5. And they that have both capacity, and an industrious disposition, must have also sound, and able, and diligent teachers; or at least escape the hands of seducers, and of partial, factious guides.
6. There are few born with good natural capacities, much less with a special dispositive acuteness; and few that will be at the pains and patience, which the getting of wisdom doth require; and few that will have the happiness of sound and diligent teachers; but fewest of all that will have a concurrence of all these three.
7. Therefore there will be but few very wise men in the world; ignorance will he common, wisdom will be rare.
8. Therefore error or false opinions will be common. For unless men never think of the things of which they are ignorant, or judge nothing of them one way or other, they are sure to err, so far as they judge in ignorance. But when things of greatest moment are represented as true or false, to be believed or rejected, the most ignorant mind is naturally inclined to pass its judgment or opinion of them one way or other; and to apprehend them according to the light he standeth in, and to think of them as he is disposed. So that ignorance and error will concur.
9. He that erreth, doth think that he is in the right, and erreth not: for to err, and to know that he erreth in judgment, is a contradiction, and impossible. (However in words and deeds a man may err, and know that he erreth.)
10. He that knoweth not, and that erreth, perceiveth not that evidence of truth which should make him receive it, and which maketh other men receive it; and therefore knoweth not that indeed another is in the right, or seeth any more than he.
11. Especially when every man is a stranger to another's mind and soul, as to any immediate inspection; and therefore knoweth not another's knowledge, nor the convincing reasons of his judgment.

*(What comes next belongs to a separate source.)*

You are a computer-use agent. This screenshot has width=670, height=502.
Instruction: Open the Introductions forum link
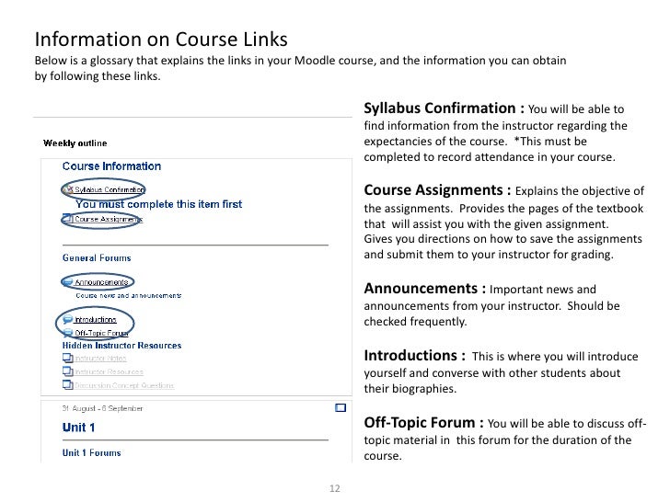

12. As no man is moved against his own errors, by the reasons which he knoweth not; so pride, self-love, and partiality thence arising, incline all men naturally to be overvaluers of their own understandings, and so over-confident of all their own conceptions, and over-stiff in defending all their errors. As pride and selfishness are the firstborn of Satan, and the root of all positive evil in man's soul; so a man is more naturally proud of that which is the honour of a man, which is his understanding and goodness, than of that which is common to a beast, as strength, beauty, ornaments, &c. Therefore pride of understanding and goodness oft live, when sordid apparel telleth you that childish pride of ornaments is dead. And this pride maketh it very difficult, to the most ignorant and erroneous, to know their ignorance and error, or so much as to suspect their own understandings.
13. He that seeth but few things, seeth not much to make him doubt, and seeth not the difficulties which should check his confidence and stiffness in his way.